In Jon Schmidt's excellent article "Contemplating Competence" in EOR Viewpoint (11/18/11), he describes how competence is based on skill acquisition, not attainment of information or classroom learning.   Below he describes skill acquisition based on Drefus's phenomenological study:

Philosopher Hubert Dreyfus and his brother Stuart, an industrial engineer, conducted a phenomenological study of various "unstructured" problem areas, such as task environments that contain a potentially unlimited number of details that may or may not be pertinent. The resulting model of skill acquisition:

1. The "novice" complies with strict rules based on context-free features of the task environment.

2. The "advanced beginner" recognizes situational aspects of the task environment and follows maxims to adjust his or her actions accordingly.

3. The "competent performer" does not try to account for all discrete elements of the task environment; instead, he or she selects a plan, goal or perspective to establish which elements are relevant and which may be safely ignored.

4. The "proficient performer" no longer reflects on the task environment as a detached observer; without having to evaluate multiple options, he or she simply sees what needs to be done and then chooses how to go about doing it.

5. The "expert" intuitively perceives both what needs to be done and how to do it, making extremely subtle and refined discriminations in a variety of task environments that are sufficiently similar to those previously encountered. [Schmidt]

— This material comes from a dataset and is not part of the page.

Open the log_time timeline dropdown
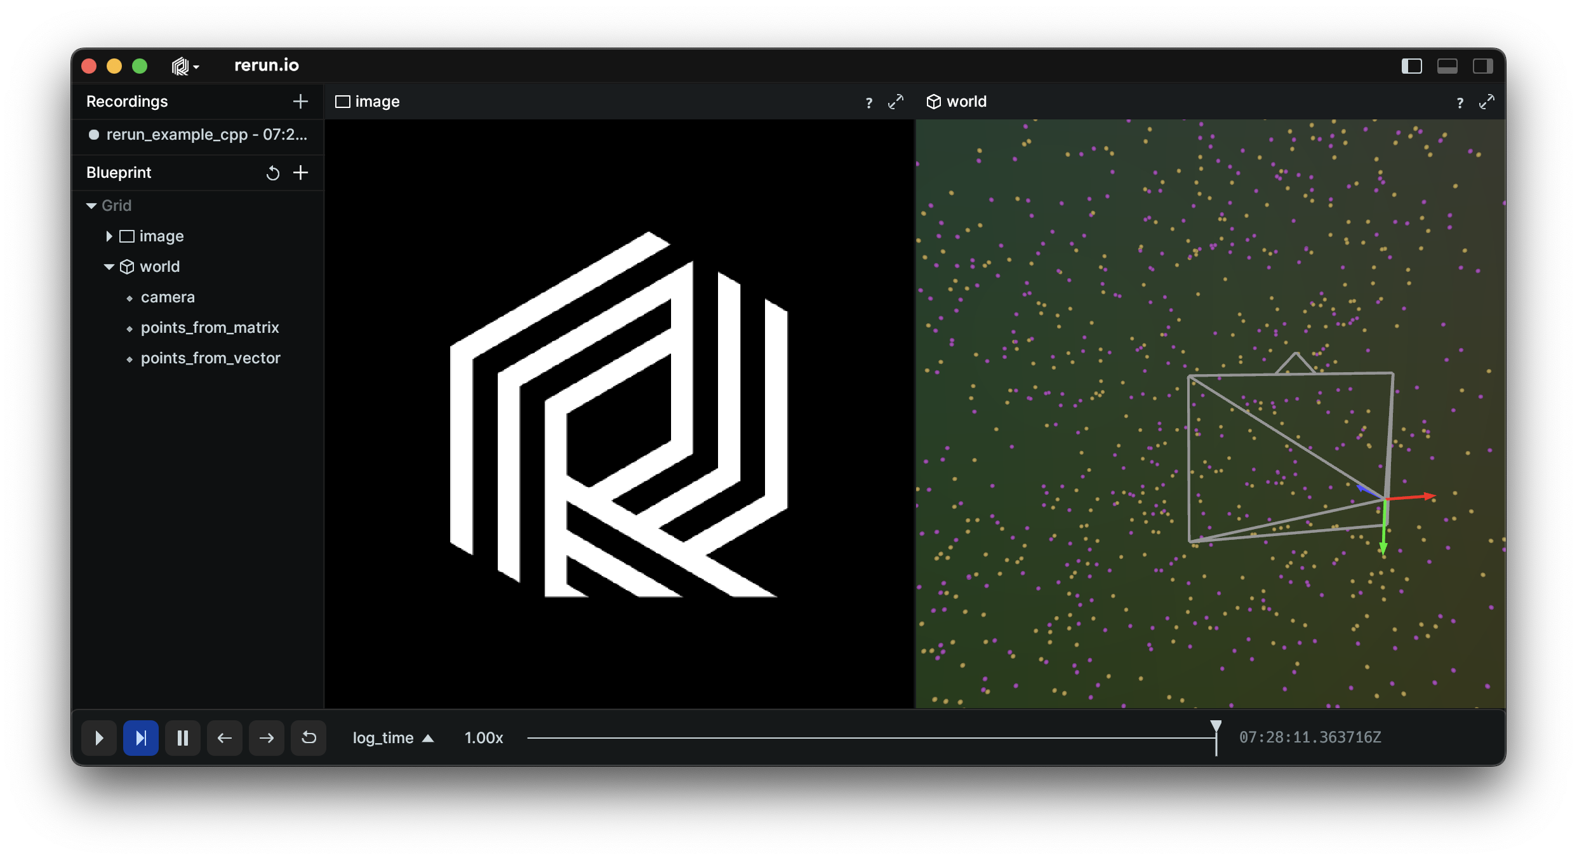The width and height of the screenshot is (1577, 860). (x=392, y=738)
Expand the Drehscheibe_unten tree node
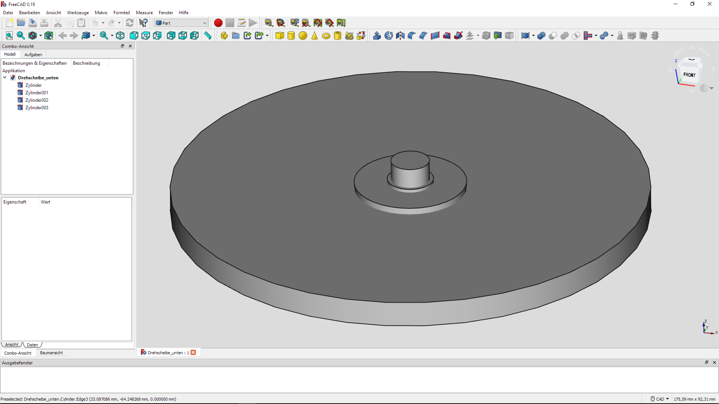Image resolution: width=719 pixels, height=404 pixels. pyautogui.click(x=5, y=77)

The higher levels are attained when one becomes an engineer, and that requires extensive experience working in the industry.   Jon  suggests these should become the standards for licensure (and perhaps they should).  But I think what separates the competent from the expert is the ability to intuitively understand the problem, identify the solutions and decide on the best solution for the problem with little need to exhaustively analyze each possible solution.  How can a test be structured to account for this design ability?  (for another topic)  Currently, in the United States, one is able to practice enigneering after four years of experience and passing two tests (EIT and PE test).

He goes on to say:

However, when confronted with an unfamiliar set of circumstances, even experts inevitably revert to the behaviors of novices and advanced beginners. They must fall back on rules and maxims because they lack the kind or amount of experience that would enable them to discern the appropriate course of action. [Schmidt]

So, engineering does not require intellegence in the normal sense of the word.   It requires competence and proficiency.  The best of us, the experts, are those who work intuitively and able to make refined discriminations based on past successes and failures in order to make the best design decisions.   This is a combination of natural ability, education, and experience (I guess that is obvious).